START Document extract

Minister Alex Neil says fuel poverty target challenging
Eradicating fuel poverty by 2016 will be "extremely challenging" following energy price increases, the Scottish government has said.
The admission came from Infrastructure Secretary Alex Neil after three of the six biggest energy suppliers confirmed rises in electricity and gas prices.
Scottish and Southern Energy, ScottishPower and British Gas have all announced big rises in recent weeks.
Mr Neil's comments came in an answer to a parliamentary question from Labour.
Scottish Labour, which has been calling on the Scottish government to reverse its decision to cut the fuel poverty budget, has also urged it to call in the Competition Commission this week to investigate the price rises.
The government said recent price rises could result in an additional 169,000 households facing fuel poverty, bringing the total to 939,000.
According to Labour, the Scottish government will spend a total of £48m on tackling fuel poverty in 2011-12, down from £70.9m in 2010-11.
Parliamentary Q&A - 20 July
- Q. Rhoda Grant (Scottish Labour): To ask the Scottish Executive how the recent energy price increases announced by Scottish Power will impact on its target for the eradication of fuel poverty by 2016.
- A. Alex Neil: Scottish ministers have expressed their concern over recent price increases announced by ScottishPower, both to the company itself and the regulator, Ofgem. We estimate that up to a further 170,000 households could be placed into fuel poverty if the increase was replicated across all suppliers. Scottish ministers remain committed to the 2016 target but it is extremely challenging in the light of recent energy price increases.
The party's deputy finance spokeswoman, Rhoda Grant, said: "Given even the SNP government now admit their target is on the rocks, if they don't reverse the cut to the fuel poverty budget the SNP are giving up not just on their promise but on the thousands of Scots struggling to pay their bills.

END Document extract

» **Exercise**: Condense the paragraph of the fuel poverty article that begins "Scottish Labour, which has been calling" into a short list of its main points.

START Raw data

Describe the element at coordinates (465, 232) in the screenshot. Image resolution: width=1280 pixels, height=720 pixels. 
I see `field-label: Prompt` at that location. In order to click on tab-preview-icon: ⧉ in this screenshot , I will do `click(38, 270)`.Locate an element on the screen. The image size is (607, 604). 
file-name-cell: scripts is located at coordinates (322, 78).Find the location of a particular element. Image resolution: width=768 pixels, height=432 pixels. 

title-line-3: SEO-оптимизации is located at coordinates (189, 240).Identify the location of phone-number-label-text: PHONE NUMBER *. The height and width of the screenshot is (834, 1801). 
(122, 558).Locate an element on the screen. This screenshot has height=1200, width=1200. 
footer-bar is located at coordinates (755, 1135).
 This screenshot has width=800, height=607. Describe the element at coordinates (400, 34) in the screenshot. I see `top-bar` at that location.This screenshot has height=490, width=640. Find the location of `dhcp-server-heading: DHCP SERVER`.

END Raw data

» **Reply to the task**:
- Scottish Labour has been calling on the Scottish government to reverse its decision to cut the fuel poverty budget.
- It has also urged the government to call in the Competition Commission this week to investigate the price rises.